Anti-Corruption Commissioner Frédérick Gaudreau allegedly hid reprehensible actions of his predecessor Robert Lafrenière, argues whistleblower Annie Trudel in a book published today. /p>
In Autopsy of bogus UPAC investigation, the one who was a witness at the Charbonneau commission, returns to the famous Project A, this investigation launched in 2017 by Robert Lafrenière to discover those responsible for leaking information at the Permanent Anti-Corruption Unit (UPAC).
< p>“The current commissioner […], Frédérick Gaudreau, has long known that [Project A] suspects are in fact innocent targets, that investigators have been intimidated by pressure from the commissioner and his entourage, and that the investigation was misguided in order to protect the real suspects,” she wrote.
Since the end of October 2018, the Office of Independent Investigations (BEI) has been carrying out an investigation called Oath into the way Project A was handled. Robert Lafrenière is one of the suspects, although he denies having anything to reproach himself for.
Witness to the confessions
Annie Trudel bases her work of 456 pages on the documents of the Oath inquiry made public last May by the Superior Court.
She thus recounts that in August 2018, Frédérick Gaudreau, who was then the right arm of Robert Lafrenière, would have participated in a meeting with the latter and a lawyer from UPAC, during which the investigation into information leaks. At that time, independent investigators were leading the investigation, a few months before the BEI inherited it.
During this meeting, Frédérick Gaudreau would have witnessed confessions from Robert Lafrenière to the effect that he himself had orchestrated a leak of information. But Mr. Gaudreau allegedly refused to let the lawyer tell the investigators.
“Under section 260 of the Police Act, Frédérick Gaudreau should have reported the commissioner's criminal actions rather than to cover it up,” writes Annie Trudel in her book. >
This section of the law provides in particular that “Any police officer must inform his director of the behavior of another police officer likely to constitute a criminal offence”.
Attempt to protect
A few months later, Frédérick Gaudreau took over as head of UPAC.
“It will take the intervention of Me Annick Murphy (then Director of Criminal and Penal Prosecutions) for the investigation to be withdrawn from the hands of Frédérick Gaudreau”, he who “preferred to try to protect the investigations which could have fallen to the water in the event that all of this becomes known”, adds Annie Trudel.
We invited Frédérick Gaudreau to comment, but he did not wish to do so since “the BEI is still carrying out its investigation concerning the leaks and Project A”.
Bergeron regrets not having fired him
Ex-Minister of Public Security Stéphane Bergeron regrets having retained Robert Lafrenière when the Parti Québécois took power in 2012.
The person who signs the preface to Autopsy of the bogus UPAC investigation recounts having visited the UPAC offices shortly after his appointment as minister.
To At the time, the organization was already plagued by “an atmosphere of mistrust, even rivalry”, according to him.
“I had little confidence in [Robert Lafrenière]”, writes the ex-minister, who says he decided not to show him the door in order to avoid upsetting the organization at a time when the fight against corruption was a government priority.
A decision of which he “repents” today, writing that he “perhaps was wrong” to maintain the status quo.
Robert Lafrenière remained six more years at the head of UPAC. In the meantime, several controversies marked its organization, including the arrest of Deputy Prime Minister Nathalie Normandeau when the budget was presented to the National Assembly. There was also the arrest of MP Guy Ouellette “in flagrant violation of parliamentary privilege”, to use the words of Mr.
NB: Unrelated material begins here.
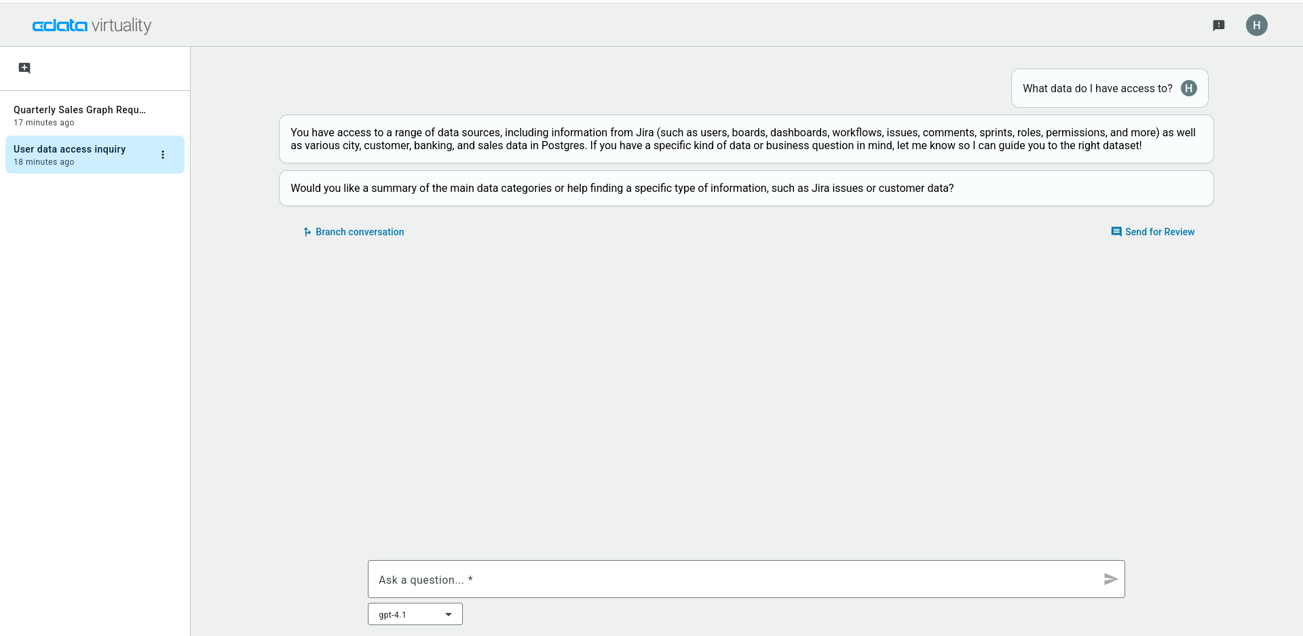Open the H user avatar menu
The image size is (1303, 636).
click(1257, 25)
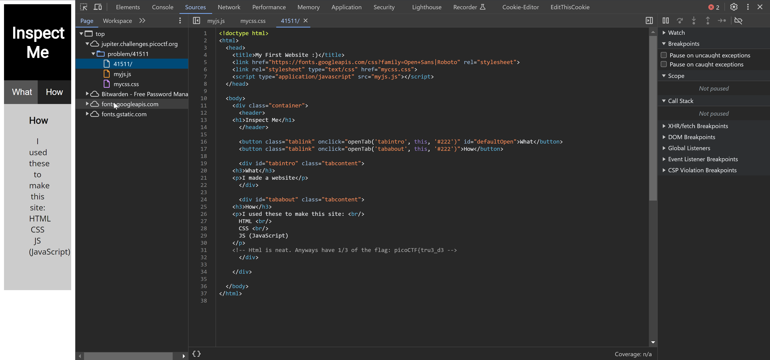Click the step into next function icon

(693, 21)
Bergeron.
The Oath of the BEI investigation, into the way in which investigations under the leadership of Robert Lafrenière, has to date not resulted in any formal charges.
However, by ordering a stay of proceedings against Nathalie Normandeau in September 2020, Judge André Perreault of the Court of Quebec brought to light the “serious misconduct” of Lafrenière and his close guard.
He wrote that UPAC's senior leadership had set up a “bogus investigation” that targeted innocent people and led the justice system on “wrong tracks”.
“I don't dare not even imagine what might have happened if the commissioner and his minions had put as much effort and ingenuity into tracking down the real criminals as they obviously did in trying to blame others for their own turpitudes,” writes Stéphane Bergeron, now a Bloc Québécois MP.